Pemerintah Waspadai Triple Planetary Crisis hingga Negara Proteksionis

- Menteri Bappenas: Dinamika global semakin kompleks, termasuk triple planetary crisis.
- Eskalasi geopolitik dan geoekonomi memicu fragmentasi dan kekuatan baru di kancah global.
Jakarta, IDN Times - Menteri Perencanaan Pembangunan Nasional/Kepala Badan Perencanaan Pembangunan Nasional (PPN/Bappenas), Rachmat Pambudy mengatakan, dinamika global semakin kompleks, salah satunya ditandai oleh triple planetary crisis.
Tantangan tersebut mencakup perubahan iklim, kerusakan lingkungan, dan hilangnya keanekaragaman hayati. Isu tersebut tidak hanya dihadapi oleh Indonesia, tetapi juga oleh masyarakat dunia.
"Kondisi ini bukan hanya hadapi oleh Indonesia, tapi juga dihadapi oleh warga dunia. Karena itu kita menyebut sebagai triple planetary crisis karena ini menyangkut banyak negara di dunia," kata dia dalam Core Economic Outlook 2025 di Taman Ismail Marzuki, Jakarta, Sabtu (23/11/2024).
1. Tantangan proteksionisme dan eskalasi geopolitik-geoekonomi

Rachmat menjelaskan, dunia saat ini menghadapi kecenderungan proteksionisme yang semakin meningkat. Sementara di Indonesia, upaya proteksi terhadap kepentingan nasional justru masih kurang.
"Di satu sisi dunia semakin proteksionis, di negara kita justru proteksi kita semakin kurang. Nah, ini harus juga disadari oleh kita semua," ujarnya.
Rachmat mengungkapkan, eskalasi dalam bidang geopolitik dan geoekonomi telah memicu fragmentasi serta munculnya kekuatan-kekuatan baru di kancah global. Fenomena tersebut, menurutnya, sudah mulai terjadi.
"Eskalasi geopolitik dan geoekonomi yang diperkirakan memunculkan fragmentasi dan kekuatan baru, dan ini sudah terjadi saat ini," ujarnya.
2. Tantangan disrupsi teknologi selain positif juga berdampak negatif

Rachmat menuturkan, perkembangan teknologi yang masif membawa dampak positif dan negatif. Di satu sisi, disrupsi teknologi menjadi tantangan besar.

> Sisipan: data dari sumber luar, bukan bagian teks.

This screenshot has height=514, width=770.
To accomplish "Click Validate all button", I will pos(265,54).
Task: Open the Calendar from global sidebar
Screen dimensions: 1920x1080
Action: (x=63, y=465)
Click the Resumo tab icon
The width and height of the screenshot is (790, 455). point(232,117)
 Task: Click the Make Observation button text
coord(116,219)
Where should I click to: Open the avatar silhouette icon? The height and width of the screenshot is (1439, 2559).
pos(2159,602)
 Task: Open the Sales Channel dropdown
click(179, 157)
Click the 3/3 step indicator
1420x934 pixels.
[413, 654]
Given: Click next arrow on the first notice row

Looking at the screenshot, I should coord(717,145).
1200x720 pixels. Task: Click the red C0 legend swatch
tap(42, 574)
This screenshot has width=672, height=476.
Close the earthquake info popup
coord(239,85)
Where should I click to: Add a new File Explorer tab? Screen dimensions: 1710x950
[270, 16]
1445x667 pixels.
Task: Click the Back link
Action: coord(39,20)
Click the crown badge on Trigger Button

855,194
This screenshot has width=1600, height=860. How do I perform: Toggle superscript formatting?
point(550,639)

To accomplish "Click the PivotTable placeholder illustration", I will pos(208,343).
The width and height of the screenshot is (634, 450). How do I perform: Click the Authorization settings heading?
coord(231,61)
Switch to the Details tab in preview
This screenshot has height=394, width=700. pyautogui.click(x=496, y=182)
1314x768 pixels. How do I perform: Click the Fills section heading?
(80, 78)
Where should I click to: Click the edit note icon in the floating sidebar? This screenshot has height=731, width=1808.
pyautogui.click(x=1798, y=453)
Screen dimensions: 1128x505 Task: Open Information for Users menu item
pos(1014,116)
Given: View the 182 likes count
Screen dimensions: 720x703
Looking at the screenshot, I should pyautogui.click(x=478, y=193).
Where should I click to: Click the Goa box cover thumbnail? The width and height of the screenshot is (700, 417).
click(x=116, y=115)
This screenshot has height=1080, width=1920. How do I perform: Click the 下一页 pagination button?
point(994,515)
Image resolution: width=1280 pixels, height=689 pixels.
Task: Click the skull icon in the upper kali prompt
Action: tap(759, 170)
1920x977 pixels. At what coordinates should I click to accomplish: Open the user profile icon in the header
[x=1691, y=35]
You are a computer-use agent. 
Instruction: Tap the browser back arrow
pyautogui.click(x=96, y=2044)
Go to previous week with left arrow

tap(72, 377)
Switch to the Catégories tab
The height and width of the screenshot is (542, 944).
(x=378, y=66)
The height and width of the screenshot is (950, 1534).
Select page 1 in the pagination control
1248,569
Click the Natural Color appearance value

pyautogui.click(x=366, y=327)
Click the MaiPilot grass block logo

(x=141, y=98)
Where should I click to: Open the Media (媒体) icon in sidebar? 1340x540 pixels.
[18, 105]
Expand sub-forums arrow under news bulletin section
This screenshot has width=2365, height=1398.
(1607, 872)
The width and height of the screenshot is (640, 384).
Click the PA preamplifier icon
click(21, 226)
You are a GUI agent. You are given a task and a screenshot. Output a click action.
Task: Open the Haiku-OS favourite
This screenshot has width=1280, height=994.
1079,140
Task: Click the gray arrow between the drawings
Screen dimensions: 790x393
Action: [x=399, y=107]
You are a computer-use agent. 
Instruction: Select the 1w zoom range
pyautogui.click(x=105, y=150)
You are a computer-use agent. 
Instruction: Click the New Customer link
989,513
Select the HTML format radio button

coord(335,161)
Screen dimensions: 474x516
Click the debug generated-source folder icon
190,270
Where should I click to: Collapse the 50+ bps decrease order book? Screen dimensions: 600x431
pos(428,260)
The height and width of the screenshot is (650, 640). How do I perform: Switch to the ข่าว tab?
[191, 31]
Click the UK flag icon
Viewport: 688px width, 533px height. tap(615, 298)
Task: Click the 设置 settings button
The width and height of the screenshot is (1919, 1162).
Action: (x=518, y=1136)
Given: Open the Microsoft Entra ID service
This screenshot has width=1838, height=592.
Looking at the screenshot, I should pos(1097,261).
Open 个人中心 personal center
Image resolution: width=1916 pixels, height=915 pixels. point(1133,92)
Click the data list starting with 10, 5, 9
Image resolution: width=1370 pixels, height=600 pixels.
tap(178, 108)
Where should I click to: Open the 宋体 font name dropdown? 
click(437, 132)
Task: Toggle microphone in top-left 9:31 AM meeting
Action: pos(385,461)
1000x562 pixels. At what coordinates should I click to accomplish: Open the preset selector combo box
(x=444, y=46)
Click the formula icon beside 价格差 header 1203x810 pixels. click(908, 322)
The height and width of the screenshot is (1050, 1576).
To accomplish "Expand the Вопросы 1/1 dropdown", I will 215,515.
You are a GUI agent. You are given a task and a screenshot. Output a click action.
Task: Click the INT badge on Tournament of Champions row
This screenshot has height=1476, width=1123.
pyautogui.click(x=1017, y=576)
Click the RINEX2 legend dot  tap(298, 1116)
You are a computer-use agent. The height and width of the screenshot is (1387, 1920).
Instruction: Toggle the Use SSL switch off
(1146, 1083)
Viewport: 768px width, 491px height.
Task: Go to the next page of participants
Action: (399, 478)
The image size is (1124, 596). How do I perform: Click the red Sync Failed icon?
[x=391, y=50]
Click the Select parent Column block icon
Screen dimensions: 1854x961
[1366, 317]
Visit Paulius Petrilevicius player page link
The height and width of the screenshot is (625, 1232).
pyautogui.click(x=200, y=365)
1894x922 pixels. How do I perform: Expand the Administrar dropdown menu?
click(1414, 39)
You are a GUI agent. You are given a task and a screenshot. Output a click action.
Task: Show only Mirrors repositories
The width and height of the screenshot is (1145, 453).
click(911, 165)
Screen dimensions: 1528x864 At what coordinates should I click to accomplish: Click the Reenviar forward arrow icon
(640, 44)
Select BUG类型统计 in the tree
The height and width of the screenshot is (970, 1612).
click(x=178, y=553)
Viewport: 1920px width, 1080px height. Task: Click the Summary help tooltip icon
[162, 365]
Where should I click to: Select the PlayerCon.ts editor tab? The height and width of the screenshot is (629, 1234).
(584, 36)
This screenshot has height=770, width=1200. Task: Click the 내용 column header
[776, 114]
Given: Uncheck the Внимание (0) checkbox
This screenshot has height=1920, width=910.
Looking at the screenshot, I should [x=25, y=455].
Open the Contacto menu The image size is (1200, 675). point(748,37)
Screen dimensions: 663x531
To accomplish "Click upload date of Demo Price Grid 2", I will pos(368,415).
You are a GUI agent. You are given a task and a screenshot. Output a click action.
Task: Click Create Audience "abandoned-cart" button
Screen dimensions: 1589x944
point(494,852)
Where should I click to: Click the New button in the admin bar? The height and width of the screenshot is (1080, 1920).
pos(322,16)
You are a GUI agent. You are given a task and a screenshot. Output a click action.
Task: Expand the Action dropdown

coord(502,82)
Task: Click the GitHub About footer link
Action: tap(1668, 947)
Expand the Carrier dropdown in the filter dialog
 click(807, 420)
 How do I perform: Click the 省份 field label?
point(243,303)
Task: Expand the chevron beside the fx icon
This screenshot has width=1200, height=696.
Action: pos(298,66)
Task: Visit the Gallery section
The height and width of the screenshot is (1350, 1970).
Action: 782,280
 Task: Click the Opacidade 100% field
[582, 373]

Sebab, diperkirakan sekitar 40 persen pekerjaan saat ini akan tergantikan oleh teknologi di masa depan.
Di sisi lain, dia menekankan pentingnya adopsi teknologi baru di Indonesia untuk mendorong pertumbuhan ekonomi. Menurutnya, penerapan teknologi inovatif dapat menjadi pendorong utama dalam meningkatkan kinerja ekonomi nasional.
"Bagi Indonesia, adopsi teknologi sangat diperlukan, sangat dibutuhkan, karena akan menimbulkan disrupsi yang positif, di mana kita perlu teknologi-teknologi baru yang untuk mengungkit pertumbuhan ekonomi," paparnya.
3. Demografi global menunjukkan pergeseran dari Asia ke Afrika

Dia menyoroti proyeksi demografi global menunjukkan pergeseran signifikan pada 2050, di mana pertumbuhan populasi yang sebelumnya dominan di Asia diperkirakan akan bergeser ke Afrika, dengan peningkatan populasi mencapai 81,8 persen.
Untuk itu, Rachmat menekankan perlunya Indonesia mempersiapkan strategi yang komprehensif untuk menghadapi perubahan tersebut, baik dari sisi domestik maupun dalam konteks internasional.
Rachmat juga mengajak lembaga penelitian untuk berperan aktif dalam merumuskan langkah-langkah strategis guna memastikan kesiapan Indonesia menghadapi dinamika demografi global yang berubah.